They get the right to buy oil at a fixed price at a future time. But if oil prices fall, they lose out, since competitors can now buy oil more cheaply.Ģ) Buy a call option on oil.

They get to lock in the price of oil at a future time. They can do this in three main ways:ġ) Buy oil forward. So the usual story is that it makes sense to hedge their oil costs. In the case of airlines, they are effectively 'short' oil, in that they profit if the price of oil falls, and lose if the price rises. Hedging is extremely odd in that while it is thought of as a way to lock in 'certainty' on the price of something, it really is just another way of gambling on a price. Nobody is happy when the price of tomatoes suddenly doubles almost overnight, and especially not the customer. Even if they lose money on some contracts, they’re probably making money on enough of them to keep their prices low when you go there to buy tomatoes, avocados, lettuce, spinach, meat, poultry, or whatever.

So they would need to employ futures traders in order to accomplish this. Walmart, being Walmart which isn’t unlike being Costco or any other major supermarket of sorts where people buy food, would want to limit their exposure to shocks in the market regardless of what’s causing the shocks. Anything can affect the price, up to and including cartels in Mexico demanding protection money from Avocado farmers recently, but pests, weather, soil problems, or whatever might limit the supply and lead to price increases. This is often the case with avocados which might sell for $0.50 a piece in one place or up to $3 a piece in another. But if you’re able to get them for $20 a case right now, it’s because that store was able to get them for a good price, and that means somewhere upstream in the supply chain, a futures contract was exchanged which made that possible by locking in the purchase price in advance for this batch of tomatoes. Why is any place selling them for $40 a case?
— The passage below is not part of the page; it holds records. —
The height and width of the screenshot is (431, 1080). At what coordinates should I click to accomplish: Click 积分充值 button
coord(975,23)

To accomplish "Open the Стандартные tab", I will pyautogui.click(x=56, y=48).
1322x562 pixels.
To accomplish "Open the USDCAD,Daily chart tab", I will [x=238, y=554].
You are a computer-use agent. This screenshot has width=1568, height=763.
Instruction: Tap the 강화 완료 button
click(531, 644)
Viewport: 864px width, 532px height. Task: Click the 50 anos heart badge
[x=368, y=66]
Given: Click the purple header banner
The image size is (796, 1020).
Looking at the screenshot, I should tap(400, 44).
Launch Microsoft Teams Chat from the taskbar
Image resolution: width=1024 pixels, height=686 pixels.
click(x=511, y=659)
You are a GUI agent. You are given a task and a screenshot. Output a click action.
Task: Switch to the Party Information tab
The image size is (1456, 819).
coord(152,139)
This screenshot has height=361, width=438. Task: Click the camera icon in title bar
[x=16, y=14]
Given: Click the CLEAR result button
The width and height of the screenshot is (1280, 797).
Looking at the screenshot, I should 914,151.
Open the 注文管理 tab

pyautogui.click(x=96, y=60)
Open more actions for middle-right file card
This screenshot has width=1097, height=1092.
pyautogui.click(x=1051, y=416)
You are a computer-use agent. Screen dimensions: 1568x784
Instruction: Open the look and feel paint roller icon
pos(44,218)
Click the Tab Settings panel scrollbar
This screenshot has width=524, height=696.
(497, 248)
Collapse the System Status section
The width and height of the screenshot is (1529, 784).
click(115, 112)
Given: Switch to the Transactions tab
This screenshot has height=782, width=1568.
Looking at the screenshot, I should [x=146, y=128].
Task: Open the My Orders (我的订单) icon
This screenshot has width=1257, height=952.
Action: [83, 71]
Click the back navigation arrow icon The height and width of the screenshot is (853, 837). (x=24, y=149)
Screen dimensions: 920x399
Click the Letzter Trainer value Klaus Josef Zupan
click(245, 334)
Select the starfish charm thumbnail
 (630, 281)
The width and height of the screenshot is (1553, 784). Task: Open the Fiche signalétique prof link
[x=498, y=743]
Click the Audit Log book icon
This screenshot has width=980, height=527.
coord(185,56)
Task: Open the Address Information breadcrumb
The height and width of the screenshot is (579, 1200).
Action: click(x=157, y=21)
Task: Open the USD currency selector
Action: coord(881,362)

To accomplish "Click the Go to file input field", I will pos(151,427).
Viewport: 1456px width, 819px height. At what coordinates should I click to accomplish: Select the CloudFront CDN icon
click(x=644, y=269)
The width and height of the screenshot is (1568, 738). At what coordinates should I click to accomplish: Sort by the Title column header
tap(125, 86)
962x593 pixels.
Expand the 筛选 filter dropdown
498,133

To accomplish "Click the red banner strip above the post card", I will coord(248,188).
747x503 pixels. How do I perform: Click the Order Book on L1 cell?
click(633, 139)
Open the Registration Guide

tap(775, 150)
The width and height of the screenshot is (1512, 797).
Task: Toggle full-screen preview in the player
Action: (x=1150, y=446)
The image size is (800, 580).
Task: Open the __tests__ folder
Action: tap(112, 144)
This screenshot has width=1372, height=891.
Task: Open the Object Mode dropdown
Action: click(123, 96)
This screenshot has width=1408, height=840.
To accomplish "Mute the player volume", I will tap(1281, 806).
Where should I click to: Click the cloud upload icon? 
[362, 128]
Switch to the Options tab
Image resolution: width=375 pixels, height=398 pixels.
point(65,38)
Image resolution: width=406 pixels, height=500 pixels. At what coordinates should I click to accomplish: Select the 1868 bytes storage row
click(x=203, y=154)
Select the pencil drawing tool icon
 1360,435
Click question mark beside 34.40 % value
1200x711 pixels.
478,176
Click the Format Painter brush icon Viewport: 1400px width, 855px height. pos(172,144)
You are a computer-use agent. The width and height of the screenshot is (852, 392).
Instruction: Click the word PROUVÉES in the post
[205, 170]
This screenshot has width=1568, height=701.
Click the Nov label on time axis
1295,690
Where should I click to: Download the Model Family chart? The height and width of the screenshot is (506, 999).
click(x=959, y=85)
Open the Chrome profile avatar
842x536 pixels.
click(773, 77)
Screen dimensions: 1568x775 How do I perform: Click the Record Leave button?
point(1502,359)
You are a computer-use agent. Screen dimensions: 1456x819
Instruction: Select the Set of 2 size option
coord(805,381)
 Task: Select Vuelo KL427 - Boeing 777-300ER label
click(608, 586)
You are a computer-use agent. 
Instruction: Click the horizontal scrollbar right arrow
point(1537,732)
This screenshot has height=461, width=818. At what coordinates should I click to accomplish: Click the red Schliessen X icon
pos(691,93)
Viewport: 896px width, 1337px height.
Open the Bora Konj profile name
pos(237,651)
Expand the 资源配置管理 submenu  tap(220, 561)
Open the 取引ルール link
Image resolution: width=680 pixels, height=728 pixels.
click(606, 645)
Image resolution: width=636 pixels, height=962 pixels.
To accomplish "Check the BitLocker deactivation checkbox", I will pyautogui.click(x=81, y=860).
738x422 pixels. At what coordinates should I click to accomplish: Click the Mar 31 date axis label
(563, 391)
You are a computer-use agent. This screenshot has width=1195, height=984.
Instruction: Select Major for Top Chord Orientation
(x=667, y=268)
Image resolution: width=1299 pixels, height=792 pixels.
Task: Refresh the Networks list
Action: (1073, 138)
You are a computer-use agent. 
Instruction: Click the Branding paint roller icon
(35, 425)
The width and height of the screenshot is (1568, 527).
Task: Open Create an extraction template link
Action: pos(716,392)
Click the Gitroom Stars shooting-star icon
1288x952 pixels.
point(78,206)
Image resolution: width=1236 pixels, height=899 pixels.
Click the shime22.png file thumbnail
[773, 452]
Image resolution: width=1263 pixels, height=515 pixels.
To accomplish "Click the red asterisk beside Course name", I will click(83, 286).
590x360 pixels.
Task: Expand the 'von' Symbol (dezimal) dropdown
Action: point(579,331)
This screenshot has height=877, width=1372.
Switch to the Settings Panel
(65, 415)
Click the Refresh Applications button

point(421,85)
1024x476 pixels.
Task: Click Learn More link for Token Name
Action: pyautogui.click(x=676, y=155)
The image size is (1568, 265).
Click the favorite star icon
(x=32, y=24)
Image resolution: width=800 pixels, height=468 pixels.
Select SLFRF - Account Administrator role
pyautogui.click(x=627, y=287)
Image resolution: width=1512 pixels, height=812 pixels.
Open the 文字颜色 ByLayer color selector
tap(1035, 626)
I honestly couldn’t tell you other than there was probably a problem somewhere with the tomato crop. In San Francisco, depending on where you go right now, tomatoes might be $20 a case or they might be $40 a case. In some ways it's impressive that they were doing server side Javascript at least 5 years before nodeJS but whole approach seems like a byproduct of age of mainframes. As well the version of Javascript was restricted from using things like timers or callbacks since that could make rendering stall. This caused a lot of difficulties since any real time elements needed to be rendered in a totally different way.
#BLOOMBERG TERMINAL REMOTE ACCESS FULL#
The front-end is fully rendered server side (meaning every click requires a full round trip to Bloombergs servers) in Javascript using spidermonkey. The bit that really amazed me was the way the front end is implemented. In particular the feeds are designed to be extremely fast with a few custom built high performance databases built to serve this.
#BLOOMBERG TERMINAL REMOTE ACCESS CODE#
However the more modern code is in C/C++ and designed heavily with latency in mind. For one thing the codebase is ancient there are still some Fortran bits that in use today. Having worked at Bloomberg I really wish there was more content published about how it's implemented because it pretty astonishing in both good and bad ways.